Condamne la société [I] à verser aux sociétés Revolta la somme de 2 000 euros chacune en application des dispositions de l’article 700 du code de procédure civile,
Déboute les parties de leurs demandes autres plus amples ou contraires ;
Ordonne l’exécution provisoire ;
Condamne la société [I] aux dépens de l’instance dont ceux à recouvrer par le greffe, liquidés à la somme de 95,62 euros dont 15,72 euros de TVA.
Par déclaration en date du 14 octobre 2022, les sociétés Revolta ont interjeté appel du jugement, intimant devant la cour la société [I].
Par ordonnance du 18 juin 2024, le conseiller de la mise en état a enjoint aux parties de rencontrer un médiateur. Cette rencontre ne leur a toutefois pas permis d’entamer un processus de médiation.

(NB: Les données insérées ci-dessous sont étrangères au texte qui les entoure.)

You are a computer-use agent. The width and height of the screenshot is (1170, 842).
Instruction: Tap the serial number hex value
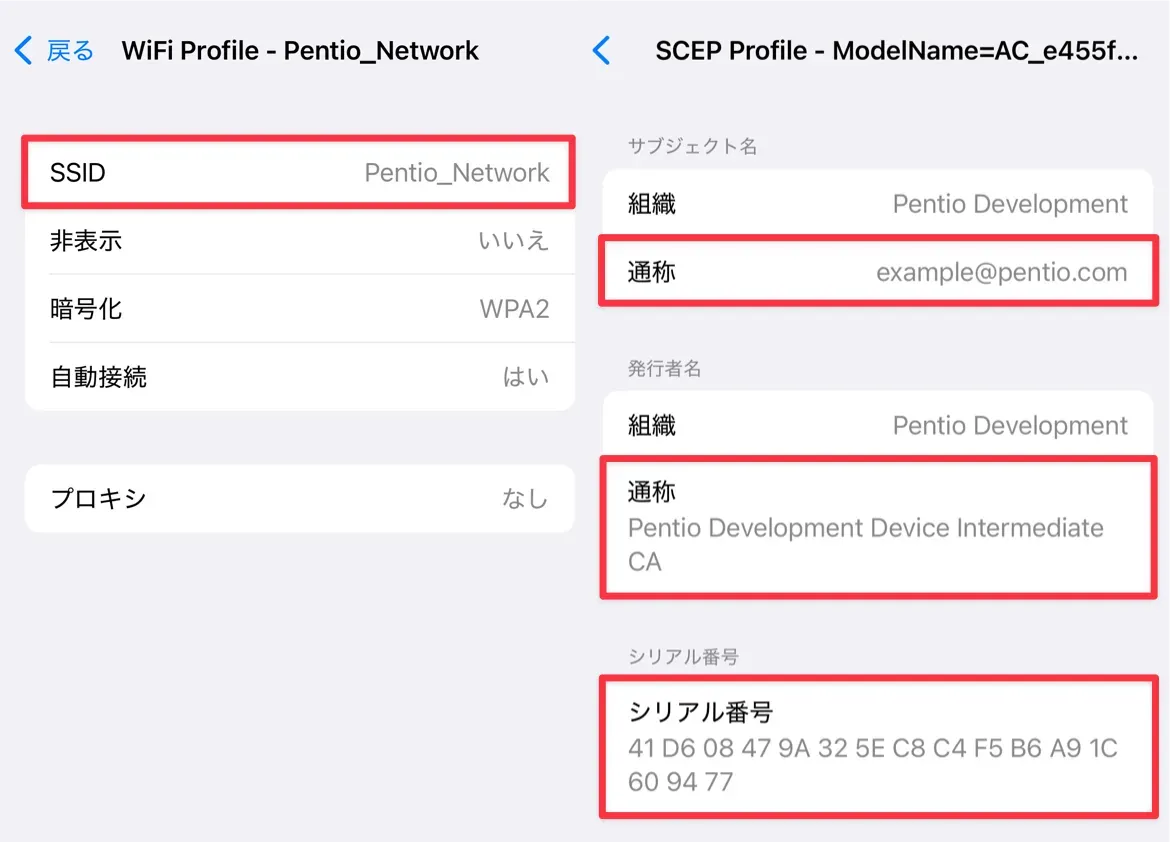coord(872,764)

EXPOSÉ DES PRÉTENTIONS DES PARTIES
Dans leurs conclusions notifiées par voie électronique le 15 juin 2023, les sociétés Revolta demandent à la cour de :
Infirmer le jugement rendu par le tribunal de commerce de Paris le 24 juin 2022 en ce qu’il a :
Prononcé la résiliation judiciaire des contrats de marché à la date du 9 novembre 2018 aux torts des sociétés Revolta ;
Condamné solidairement les société Revolta à payer à la société [I] la somme de 36 817,79 euros HT au titre des dommages et des prestations non effectuées ;
Ordonné la compensation des sommes avec celles dues aux sociétés Revolta,
Statuant de nouveau, par l’effet dévolutif de l’appel :
Juger que la société [I] a résilié les marchés confiés aux sociétés Revolta par courrier du 9 novembre 2019 ;
Juger qu’il s’agit d’une résiliation simple à l’initiative de l’une des parties aux contrats, et qu’elle ne peut être prononcée aux torts des sociétés Revolta ;
Juger que les mémoires définitifs notifiés par les sociétés Revolta par courrier recommandé avec accusé de réception en date du 9 novembre 2018 sont réputés acceptés par le maître d’ouvrage en application de l’alinéa 2 de l’article 19.6.2 de la norme NF P 03 001 à laquelle se réfère les marchés, et ont donc valeur de décomptes généraux et définitifs ;
Rejeter comme forcloses les demandes formées par la société [I] à l’encontre des sociétés Revolta au titre des moins-values à déduire des soldes dus à ces dernières au titre de l’intervention d’entreprises tierces et au titre des pénalités prévues dans le CCAP ;
Rejeter à cet égard les demandes formées à titre d’appel incident principal par la société [I] à l’encontre des sociétés Revolta concernant le paiement d’une somme de 6 353,14 euros HT au titre du DGD ;
Rejeter de même les demandes formées subsidiairement à titre d’appel incident par la société [I] à l’encontre des sociétés Revolta concernant le paiement d’une somme de 56 639,88 euros HT avec compensation entre les créances ;
D’autre part,
Confirmer le jugement rendu par le tribunal de commerce de paris le 24 juin 2022 en ce qu’il a :
Condamné la société [I] à payer à la société RBI la somme de 29 482,52 euros HT au titre du marché avec intérêt au taux légal augmenté de 7 points à compter du 27 février 2019 ;
Condamné la société [I] à payer à la société PRB la somme de 31 499,60 euros HT au titre du marché avec intérêt au taux légal augmenté de 7 points à compter du 27 février 2019 ;
Condamné la société [I] à payer aux sociétés Revolta la somme de 2 000 euros chacune au titre de l’article 700 du code de procédure civile ;
Condamné la société [I] aux dépens de l’instance ;
Y Ajoutant,
Condamner la société [I] à verser aux sociétés Revolta une somme de 3 000 euros chacune en application des dispositions de l’article 700 du code de procédure civile,
Condamner la société [I] aux entiers dépens de première instance et d’appel.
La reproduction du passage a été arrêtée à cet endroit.